- Records to process:
★ ★ ★ ★

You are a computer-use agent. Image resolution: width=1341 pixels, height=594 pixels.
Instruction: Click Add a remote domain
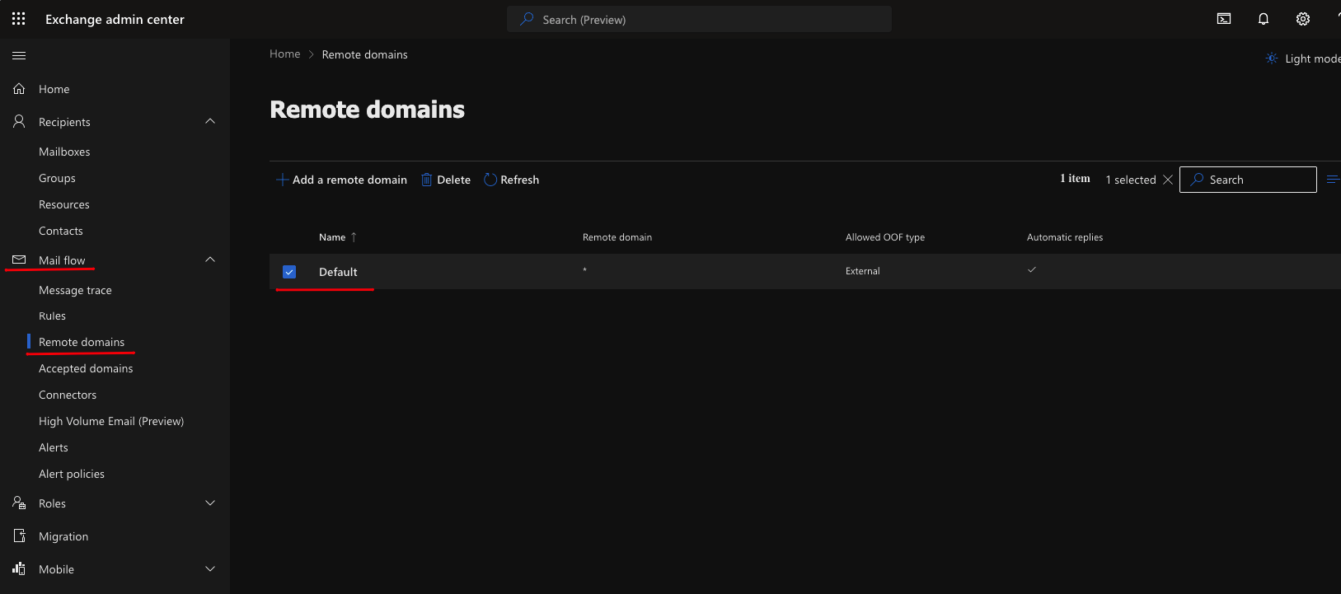(341, 180)
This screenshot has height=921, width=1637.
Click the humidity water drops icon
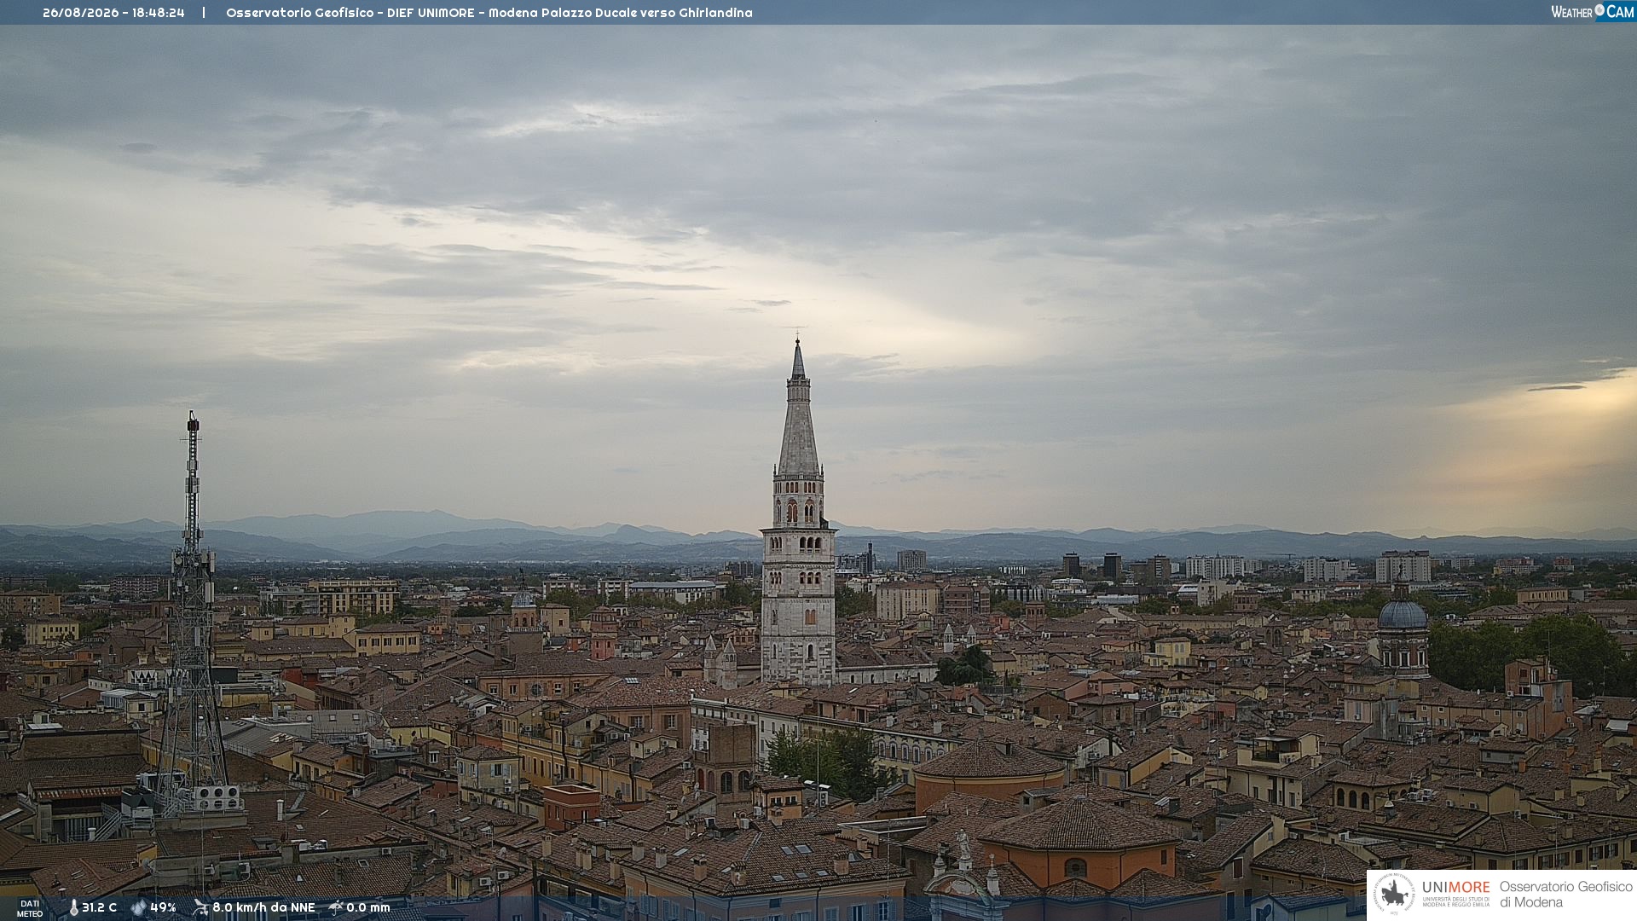tap(139, 907)
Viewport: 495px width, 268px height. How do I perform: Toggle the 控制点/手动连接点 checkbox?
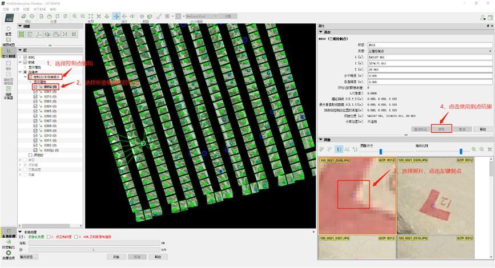click(30, 76)
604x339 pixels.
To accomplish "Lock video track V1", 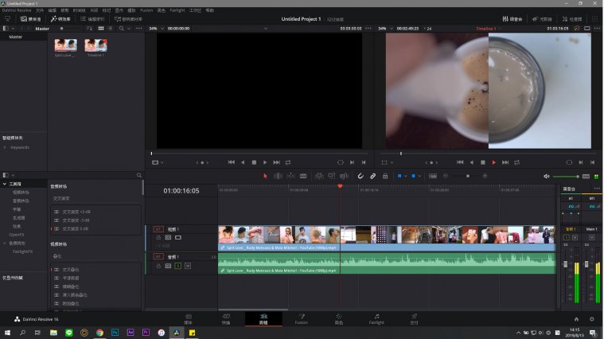I will pyautogui.click(x=158, y=237).
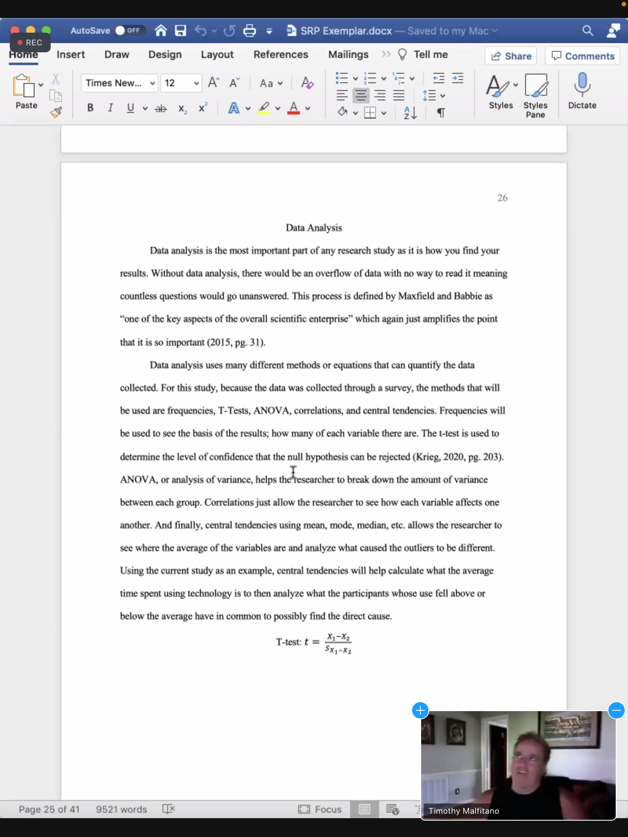Viewport: 628px width, 837px height.
Task: Click the search magnifier icon
Action: pos(587,31)
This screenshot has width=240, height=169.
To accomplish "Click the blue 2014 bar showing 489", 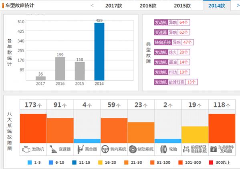I will coord(99,51).
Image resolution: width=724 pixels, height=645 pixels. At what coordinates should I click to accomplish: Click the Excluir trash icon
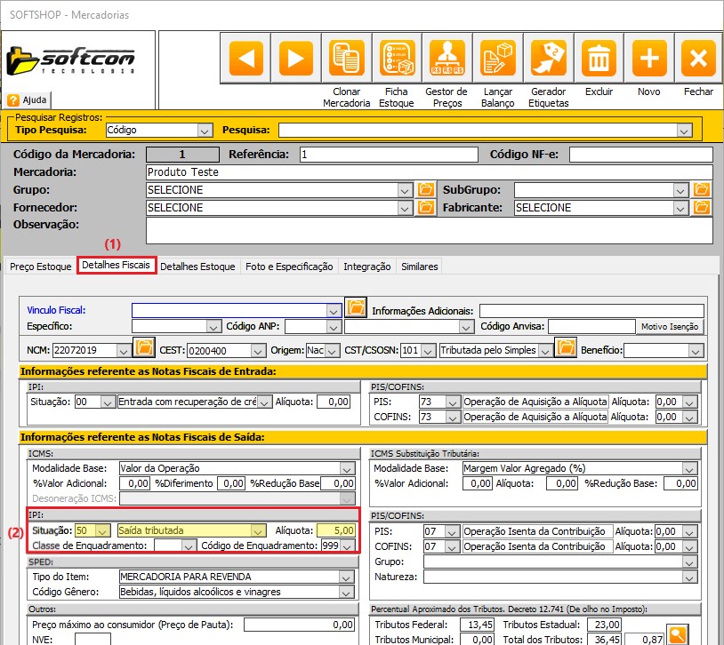[x=599, y=59]
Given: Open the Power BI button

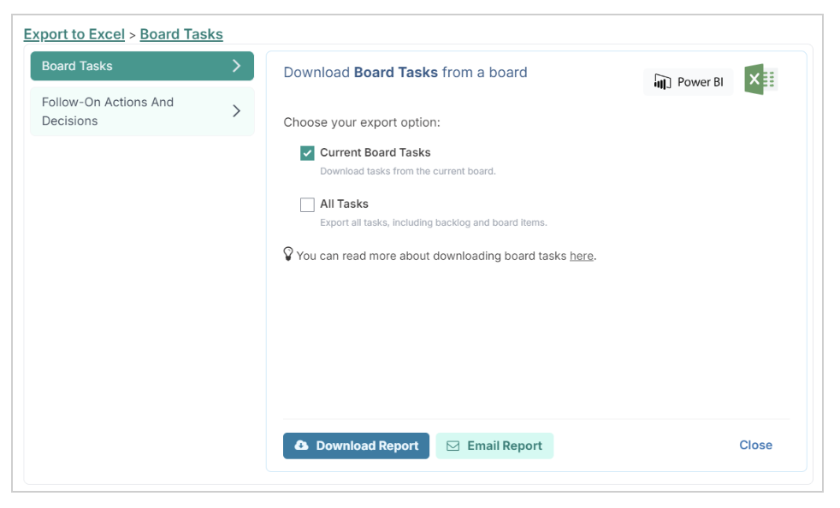Looking at the screenshot, I should pos(689,82).
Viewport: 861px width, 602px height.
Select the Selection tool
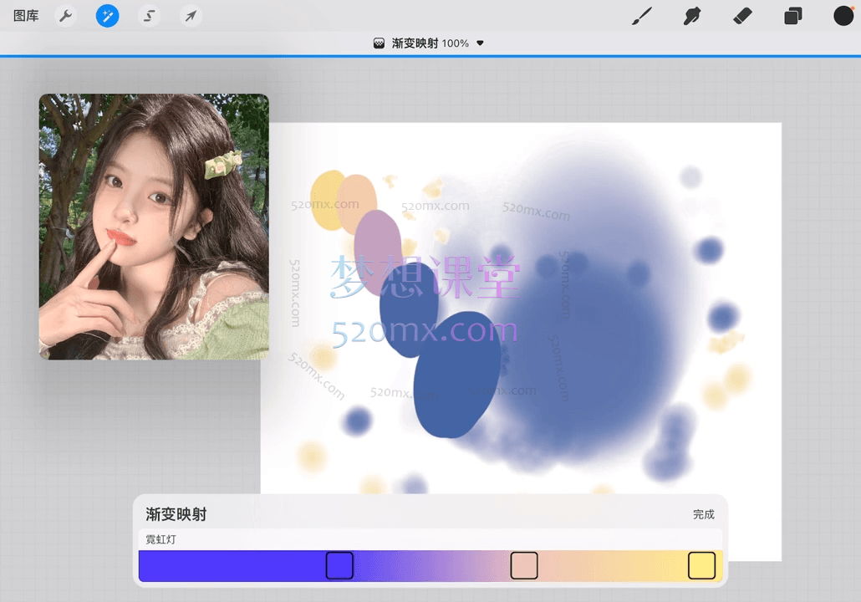(149, 15)
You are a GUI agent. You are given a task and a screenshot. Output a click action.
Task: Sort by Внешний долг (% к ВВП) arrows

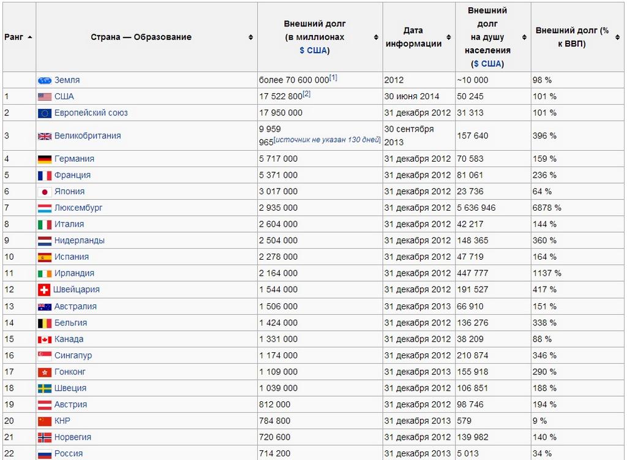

★ ★ ★ ★

Output the line that contains "You are a GUI" and every subsequent line through the end of the entries, exactly as given, without pictures.

You are a GUI agent. You are given a task and a screenshot. Output a click action.
Task: Sort by Внешний долг (% к ВВП) arrows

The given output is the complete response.